_Exercise prompt_
Each of the entries beneath this task should be written out exactly.

*** Opening Provided entries ***

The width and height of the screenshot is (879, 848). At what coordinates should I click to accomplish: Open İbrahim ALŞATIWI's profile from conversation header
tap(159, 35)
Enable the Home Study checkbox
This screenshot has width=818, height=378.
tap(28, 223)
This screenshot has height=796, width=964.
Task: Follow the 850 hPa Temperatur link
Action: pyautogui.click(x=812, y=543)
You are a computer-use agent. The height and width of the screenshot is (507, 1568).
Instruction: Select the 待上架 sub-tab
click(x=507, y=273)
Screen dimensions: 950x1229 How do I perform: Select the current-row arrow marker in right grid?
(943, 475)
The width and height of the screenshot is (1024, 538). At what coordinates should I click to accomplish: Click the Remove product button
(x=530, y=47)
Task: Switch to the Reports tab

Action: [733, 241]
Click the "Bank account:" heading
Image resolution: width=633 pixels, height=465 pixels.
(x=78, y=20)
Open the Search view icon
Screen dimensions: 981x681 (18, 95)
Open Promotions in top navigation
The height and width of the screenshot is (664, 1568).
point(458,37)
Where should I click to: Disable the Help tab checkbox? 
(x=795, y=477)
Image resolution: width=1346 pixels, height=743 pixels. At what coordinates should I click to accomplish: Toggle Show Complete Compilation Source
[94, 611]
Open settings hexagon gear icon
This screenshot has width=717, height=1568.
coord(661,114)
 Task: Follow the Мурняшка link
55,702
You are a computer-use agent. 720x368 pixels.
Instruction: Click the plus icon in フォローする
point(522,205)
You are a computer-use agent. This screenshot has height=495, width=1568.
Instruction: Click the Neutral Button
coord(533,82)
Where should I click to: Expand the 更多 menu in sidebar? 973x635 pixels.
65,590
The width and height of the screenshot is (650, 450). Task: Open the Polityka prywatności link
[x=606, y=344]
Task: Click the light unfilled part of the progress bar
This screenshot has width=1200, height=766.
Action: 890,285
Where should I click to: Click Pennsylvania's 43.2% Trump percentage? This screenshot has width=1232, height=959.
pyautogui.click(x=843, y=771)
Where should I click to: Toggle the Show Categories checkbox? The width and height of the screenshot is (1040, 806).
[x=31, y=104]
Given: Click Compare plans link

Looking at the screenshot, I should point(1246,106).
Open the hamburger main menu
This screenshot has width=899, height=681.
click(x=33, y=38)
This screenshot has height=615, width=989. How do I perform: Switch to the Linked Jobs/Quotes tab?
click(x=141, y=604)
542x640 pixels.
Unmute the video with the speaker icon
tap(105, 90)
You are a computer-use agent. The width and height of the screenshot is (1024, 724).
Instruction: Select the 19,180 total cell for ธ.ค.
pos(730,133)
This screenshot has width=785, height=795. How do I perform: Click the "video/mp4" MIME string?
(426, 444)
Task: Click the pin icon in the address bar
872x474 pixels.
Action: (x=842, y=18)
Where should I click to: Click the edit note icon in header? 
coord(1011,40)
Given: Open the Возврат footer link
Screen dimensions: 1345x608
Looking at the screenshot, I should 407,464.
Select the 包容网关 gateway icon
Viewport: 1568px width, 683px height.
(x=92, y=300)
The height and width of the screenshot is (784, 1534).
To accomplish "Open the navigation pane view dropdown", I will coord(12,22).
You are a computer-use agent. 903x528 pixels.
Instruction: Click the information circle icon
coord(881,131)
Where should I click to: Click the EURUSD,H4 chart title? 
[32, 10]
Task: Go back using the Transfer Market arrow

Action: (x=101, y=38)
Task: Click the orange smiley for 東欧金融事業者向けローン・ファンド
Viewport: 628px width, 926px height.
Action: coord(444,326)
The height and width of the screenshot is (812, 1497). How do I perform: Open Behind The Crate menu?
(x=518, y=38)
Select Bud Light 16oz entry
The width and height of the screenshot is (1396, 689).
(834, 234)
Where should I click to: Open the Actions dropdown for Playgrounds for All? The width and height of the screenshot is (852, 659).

*** Closing Provided entries ***

_Task answer_
The width and height of the screenshot is (879, 848). At what coordinates should I click to accomplish: Open İbrahim ALŞATIWI's profile from conversation header
tap(159, 35)
Enable the Home Study checkbox
This screenshot has width=818, height=378.
tap(28, 223)
This screenshot has height=796, width=964.
Task: Follow the 850 hPa Temperatur link
Action: pyautogui.click(x=812, y=543)
You are a computer-use agent. The height and width of the screenshot is (507, 1568).
Instruction: Select the 待上架 sub-tab
click(x=507, y=273)
Screen dimensions: 950x1229 How do I perform: Select the current-row arrow marker in right grid?
(943, 475)
The width and height of the screenshot is (1024, 538). At what coordinates should I click to accomplish: Click the Remove product button
(x=530, y=47)
Task: Switch to the Reports tab

Action: [733, 241]
Click the "Bank account:" heading
Image resolution: width=633 pixels, height=465 pixels.
(x=78, y=20)
Open the Search view icon
Screen dimensions: 981x681 (18, 95)
Open Promotions in top navigation
The height and width of the screenshot is (664, 1568).
point(458,37)
Where should I click to: Disable the Help tab checkbox? 
(x=795, y=477)
Image resolution: width=1346 pixels, height=743 pixels. At what coordinates should I click to accomplish: Toggle Show Complete Compilation Source
[94, 611]
Open settings hexagon gear icon
This screenshot has width=717, height=1568.
coord(661,114)
 Task: Follow the Мурняшка link
55,702
You are a computer-use agent. 720x368 pixels.
Instruction: Click the plus icon in フォローする
point(522,205)
You are a computer-use agent. This screenshot has height=495, width=1568.
Instruction: Click the Neutral Button
coord(533,82)
Where should I click to: Expand the 更多 menu in sidebar? 973x635 pixels.
65,590
The width and height of the screenshot is (650, 450). Task: Open the Polityka prywatności link
[x=606, y=344]
Task: Click the light unfilled part of the progress bar
This screenshot has width=1200, height=766.
Action: 890,285
Where should I click to: Click Pennsylvania's 43.2% Trump percentage? This screenshot has width=1232, height=959.
pyautogui.click(x=843, y=771)
Where should I click to: Toggle the Show Categories checkbox? The width and height of the screenshot is (1040, 806).
[x=31, y=104]
Given: Click Compare plans link

Looking at the screenshot, I should point(1246,106).
Open the hamburger main menu
This screenshot has width=899, height=681.
click(x=33, y=38)
This screenshot has height=615, width=989. How do I perform: Switch to the Linked Jobs/Quotes tab?
click(x=141, y=604)
542x640 pixels.
Unmute the video with the speaker icon
tap(105, 90)
You are a computer-use agent. The width and height of the screenshot is (1024, 724).
Instruction: Select the 19,180 total cell for ธ.ค.
pos(730,133)
This screenshot has width=785, height=795. How do I perform: Click the "video/mp4" MIME string?
(426, 444)
Task: Click the pin icon in the address bar
872x474 pixels.
Action: (x=842, y=18)
Where should I click to: Click the edit note icon in header? 
coord(1011,40)
Given: Open the Возврат footer link
Screen dimensions: 1345x608
Looking at the screenshot, I should 407,464.
Select the 包容网关 gateway icon
Viewport: 1568px width, 683px height.
(x=92, y=300)
The height and width of the screenshot is (784, 1534).
To accomplish "Open the navigation pane view dropdown", I will coord(12,22).
You are a computer-use agent. 903x528 pixels.
Instruction: Click the information circle icon
coord(881,131)
Where should I click to: Click the EURUSD,H4 chart title? 
[32, 10]
Task: Go back using the Transfer Market arrow

Action: (x=101, y=38)
Task: Click the orange smiley for 東欧金融事業者向けローン・ファンド
Viewport: 628px width, 926px height.
Action: coord(444,326)
The height and width of the screenshot is (812, 1497). How do I perform: Open Behind The Crate menu?
(x=518, y=38)
Select Bud Light 16oz entry
The width and height of the screenshot is (1396, 689).
(834, 234)
Where should I click to: Open the Actions dropdown for Playgrounds for All? The width and height of the screenshot is (852, 659).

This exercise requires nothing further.